++++ Texto extraído
Bajo este inquietante rearme ideológico -el mismo que le llevó a la desolación electoral-, es fácil comprender la elasticidad del PP para asumir sin escrúpulos las exigencias de Vox, que se entretiene apretando las tuercas. Imbuida de ese aznarismo que ya mamó durante su etapa con Esperanza Aguirre, a Ayuso no se le supone ninguna renuncia doctrinal aceptar las imposiciones de Rocío Monasterio sobre violencia de género, derechos y libertades. Una y otra proceden del mismo árbol político, aunque las diferencia un abismo intelectual a favor de la rocosa dirigente anticastrista. Finalmente, el empaste definitivo a los intrincados acuerdos autonómicos de este triunvirato en Madrid, Murcia, Castilla y León viene de la mano de las inagotables tragaderas de Ciudadanos, empeñado en mantener un funambulismo que le aconsejan sus semanales encuestas entre adhesiones caudillistas y desavenencias internas.
++++++++
Solicitud escrita 1:
Enumera todos los partidos políticos que se mencionan en el texto extraído.
El texto extraído no guarda ninguna relación con los registros.
++++ Extractos de registros
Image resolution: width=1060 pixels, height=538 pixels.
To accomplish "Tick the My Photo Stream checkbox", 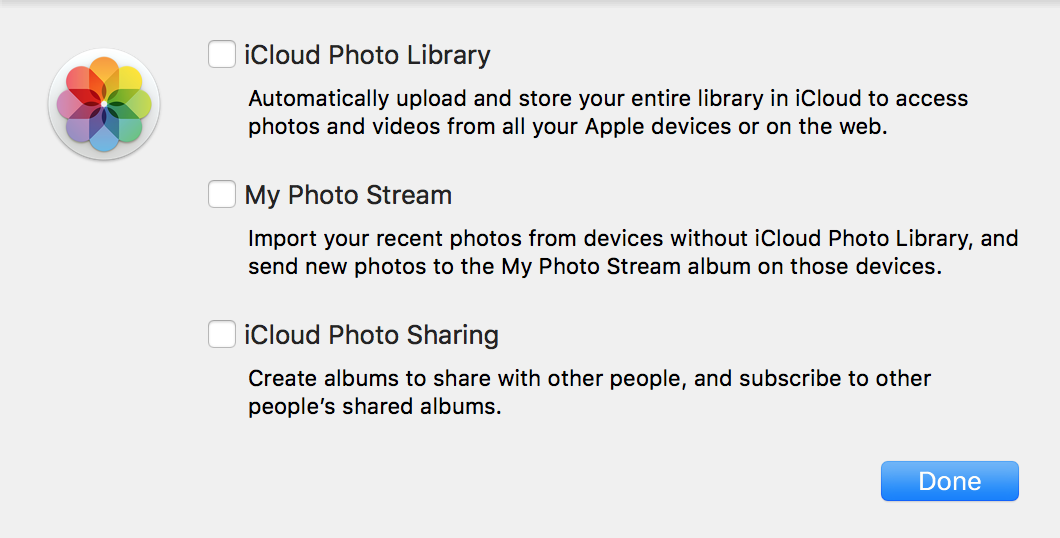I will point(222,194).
++++++++
++++ Extractos de registros
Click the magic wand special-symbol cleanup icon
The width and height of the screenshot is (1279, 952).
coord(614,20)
++++++++
++++ Extractos de registros
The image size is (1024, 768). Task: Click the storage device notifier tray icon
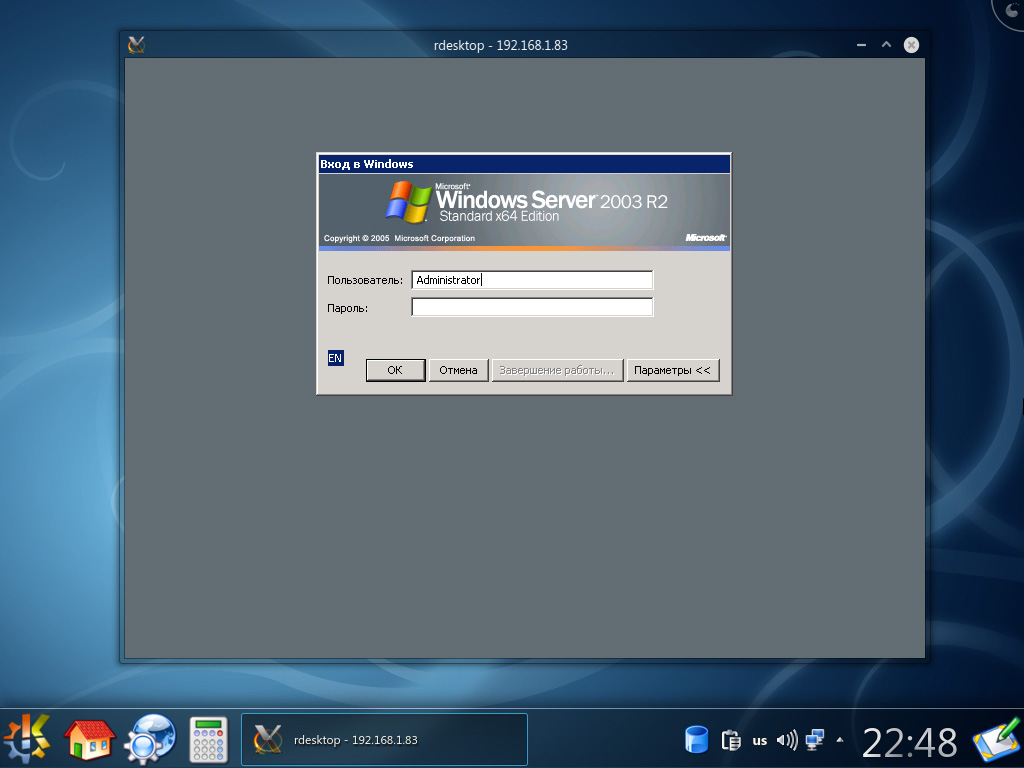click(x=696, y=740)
++++++++
Solicitud escrita 2:
Vuelve a escribir, tal cual aparecen en los registros, las líneas que van desde la que contiene "Click the magic" hasta la que contiene "coord(614,20)", ambas incluidas.

Respuesta final 1:
PP, Vox y Ciudadanos.

Respuesta final 2:
Click the magic wand special-symbol cleanup icon
The width and height of the screenshot is (1279, 952).
coord(614,20)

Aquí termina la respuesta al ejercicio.